Different account. $43,000 difference.
In this video, I'm going to show you three things.
First, why Canada technically has no gift tax, but the CRA still takes $43,000 when you help your kids. Second, the three specific traps that punish Canadian parents who try to be generous, including one that lets the CRA come after your child for your tax debt. And third, five ways to help your kids that cost you zero in tax. Stay with me.
Because every retired parent in this country needs to hear this before they write their next check. Uh let me start with the thing that trips everyone up.

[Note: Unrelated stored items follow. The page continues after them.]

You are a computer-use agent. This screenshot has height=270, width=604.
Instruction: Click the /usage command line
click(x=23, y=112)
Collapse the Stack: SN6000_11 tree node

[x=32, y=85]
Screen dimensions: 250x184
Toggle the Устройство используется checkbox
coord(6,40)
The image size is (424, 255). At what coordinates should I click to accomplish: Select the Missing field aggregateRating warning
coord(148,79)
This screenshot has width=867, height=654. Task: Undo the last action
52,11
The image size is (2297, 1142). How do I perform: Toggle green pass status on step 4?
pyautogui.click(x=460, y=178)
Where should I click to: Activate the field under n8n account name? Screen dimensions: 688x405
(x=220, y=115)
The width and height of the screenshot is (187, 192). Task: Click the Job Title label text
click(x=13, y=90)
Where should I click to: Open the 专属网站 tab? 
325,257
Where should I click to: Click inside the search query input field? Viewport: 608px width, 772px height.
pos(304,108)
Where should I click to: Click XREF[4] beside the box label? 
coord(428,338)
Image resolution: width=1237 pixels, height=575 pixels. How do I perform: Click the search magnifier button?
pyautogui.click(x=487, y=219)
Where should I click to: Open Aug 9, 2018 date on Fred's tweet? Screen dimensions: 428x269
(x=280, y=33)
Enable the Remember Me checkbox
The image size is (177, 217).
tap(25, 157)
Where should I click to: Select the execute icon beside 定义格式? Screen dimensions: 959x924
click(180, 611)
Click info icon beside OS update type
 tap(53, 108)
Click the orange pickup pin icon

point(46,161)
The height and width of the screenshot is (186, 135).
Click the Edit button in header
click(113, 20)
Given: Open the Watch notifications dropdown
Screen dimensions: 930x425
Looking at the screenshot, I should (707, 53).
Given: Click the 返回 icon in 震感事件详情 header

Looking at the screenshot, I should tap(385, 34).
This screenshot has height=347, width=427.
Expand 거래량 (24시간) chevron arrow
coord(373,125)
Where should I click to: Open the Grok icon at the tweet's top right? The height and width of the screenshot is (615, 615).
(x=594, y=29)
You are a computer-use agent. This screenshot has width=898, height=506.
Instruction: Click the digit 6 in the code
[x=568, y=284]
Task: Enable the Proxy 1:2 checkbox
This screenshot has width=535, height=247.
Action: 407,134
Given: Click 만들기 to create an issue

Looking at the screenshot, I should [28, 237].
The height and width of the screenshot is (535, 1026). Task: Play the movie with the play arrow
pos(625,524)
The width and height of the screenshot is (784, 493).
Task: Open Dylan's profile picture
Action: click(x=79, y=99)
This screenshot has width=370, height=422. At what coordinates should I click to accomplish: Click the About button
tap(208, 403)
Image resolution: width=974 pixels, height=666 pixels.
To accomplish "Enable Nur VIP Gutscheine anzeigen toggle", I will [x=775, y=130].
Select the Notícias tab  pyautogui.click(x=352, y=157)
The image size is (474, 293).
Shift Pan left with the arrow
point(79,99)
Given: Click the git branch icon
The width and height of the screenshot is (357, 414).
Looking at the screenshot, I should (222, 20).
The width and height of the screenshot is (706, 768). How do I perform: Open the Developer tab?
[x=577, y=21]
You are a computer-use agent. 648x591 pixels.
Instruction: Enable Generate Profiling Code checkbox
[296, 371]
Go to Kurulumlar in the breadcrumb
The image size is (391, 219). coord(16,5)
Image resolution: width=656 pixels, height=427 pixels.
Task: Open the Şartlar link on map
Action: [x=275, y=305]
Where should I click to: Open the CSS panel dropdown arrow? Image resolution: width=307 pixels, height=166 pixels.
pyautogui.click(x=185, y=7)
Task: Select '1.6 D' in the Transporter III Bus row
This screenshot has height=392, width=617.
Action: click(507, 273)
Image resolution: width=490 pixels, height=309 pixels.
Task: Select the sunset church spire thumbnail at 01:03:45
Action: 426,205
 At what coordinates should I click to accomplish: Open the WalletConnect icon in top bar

Canada has no gift tax. That is a true statement. You can look it up on the CRA website. There is no form to file, no annual exclusion limit, no reporting requirement when you give cash to your adult child. In the United States, there is a whole system for this, gift tax returns, annual exclusion amounts, lifetime exemptions. We do not have any of that. So, Canadians here no gift tax and they assume giving money to their kids is free. It is not because the CRA does not tax the gift, they tax how you funded it. If you pull $80,000 from your TFSA and hand it to your son, the CRA does not care. That withdrawal is not income. It does not appear on your tax return. It does not affect your OAS. It does not affect your GIS. It is invisible to the government. But, if you pull that same $80,000 from your RRIF or your RRSP or any registered account, every single dollar is taxed as ordinary income, not capital gains, not at a preferential rate, ordinary income at your full marginal rate, stacked on top of your CPP, your OAS, your pension, and your minimum RRIF withdrawal. And that is before we talk about the clawback.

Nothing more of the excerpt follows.